[Exercise materials]
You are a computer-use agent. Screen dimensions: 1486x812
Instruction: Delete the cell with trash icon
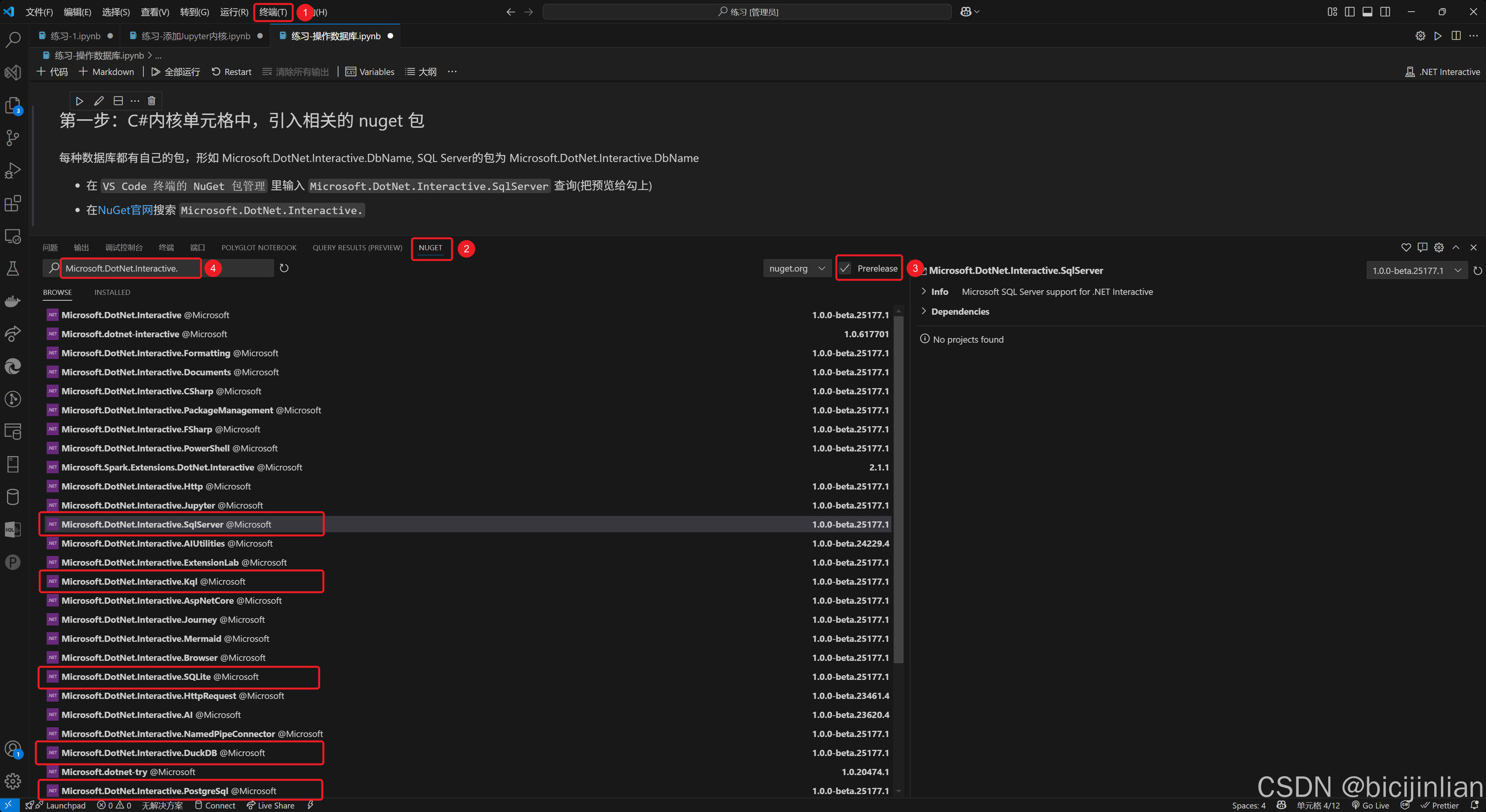pyautogui.click(x=152, y=101)
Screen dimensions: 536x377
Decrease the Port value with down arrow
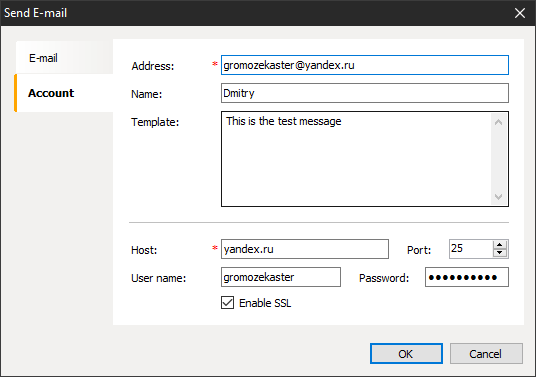pyautogui.click(x=500, y=253)
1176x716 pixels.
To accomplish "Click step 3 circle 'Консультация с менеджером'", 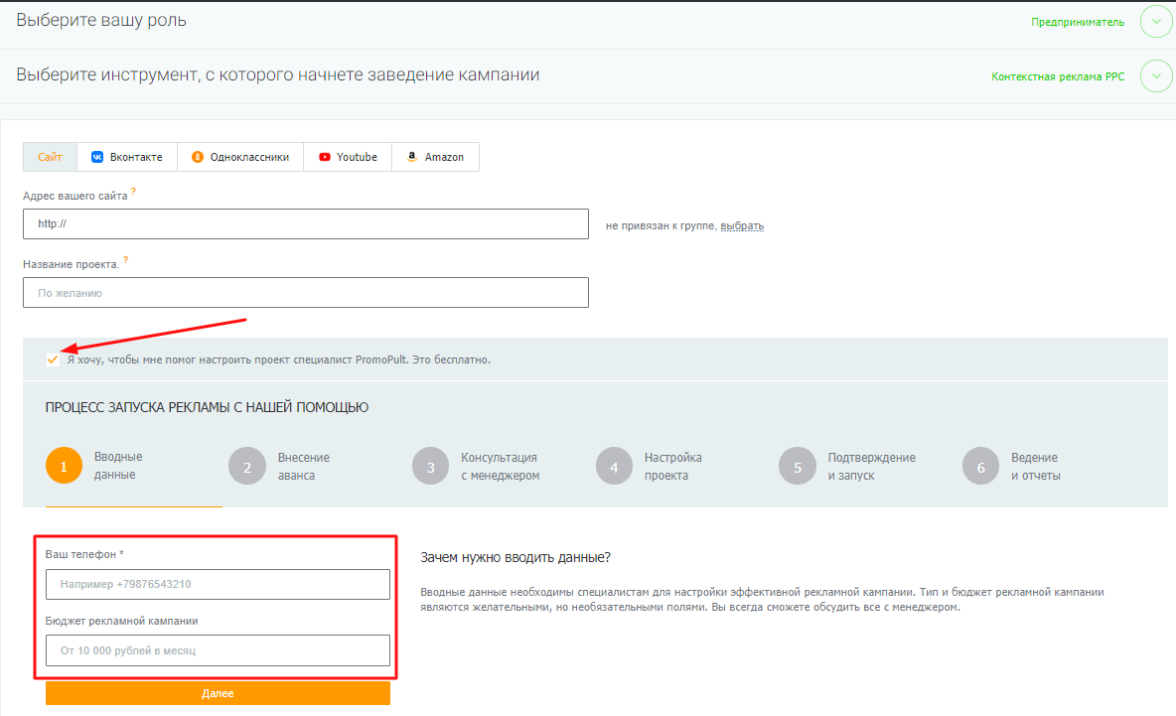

[Objective]
Reproduce the records from the line containing "Screen dimensions: 536x377" through the end of the records, both included, word for word. Leave the pictures out.

[Problem solution]
Screen dimensions: 536x377
Decrease the Port value with down arrow
pyautogui.click(x=500, y=253)
1176x716 pixels.
To accomplish "Click step 3 circle 'Консультация с менеджером'", 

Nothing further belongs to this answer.